Returns an upper triangular matrix filled with ones
Don’t remember changing anything. I also, as I just noticed the different dimensions, ran it without the additional dimension in the tf.ones, which gives the same result. Both in the output below the function and later on.
I looked into the public_tests.py and it seems the values the tester is looking for do kinda exist, but are not in the position attn_w_b1[0, 0, 1] is looking for.
print(attn_w_b1[0, 0, 1])=tf.Tensor([0. 0. 1.], shape=(3,), dtype=float32)
while
print(attn_w_b1[0, 0, 0])=tf.Tensor([0. 0.49384946 0.50615054], shape=(3,), dtype=float32)
compare to of the tester [0.5271505, 0.47284946, 0.]

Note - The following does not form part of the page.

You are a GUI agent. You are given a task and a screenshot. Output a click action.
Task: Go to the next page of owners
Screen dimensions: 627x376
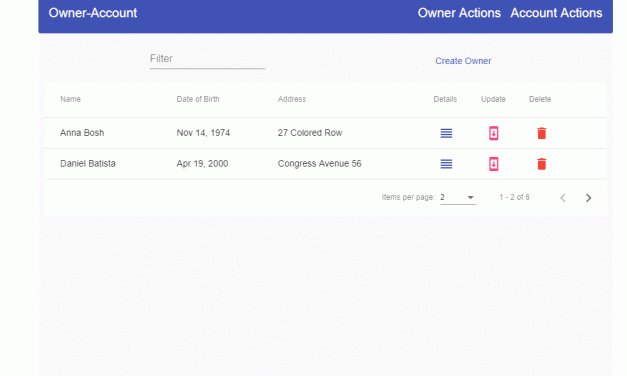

Ok, found it.You are right. Thank you!
In this case the code returns this:
<tf.Tensor: shape=(3, 3), dtype=float32, numpy=
array([[1., 0., 0.],
[1., 1., 0.],
[1., 1., 1.]], dtype=float32)>
Which is a lower triangular matrix and might be the reason I really did change the code. This is different from [Transformer model for language understanding  | Text  | TensorFlow]
God, this is silly.
Ok, on towards the end and hoping for the best, when I actually need to reproduce it somewhere else.
Thank you, TMosh!
Seriously?
I forced a new download yesterday and just did as well. The wrong comment is still there, as is the wrong dim of matrix, according also to the comments. Is the dim correct or not? Who knows?
This is misleading and cost me a lot of time.
The revision process isn’t thorough or the creators didn’t know their maths then. Doubling down is a very strange strategy.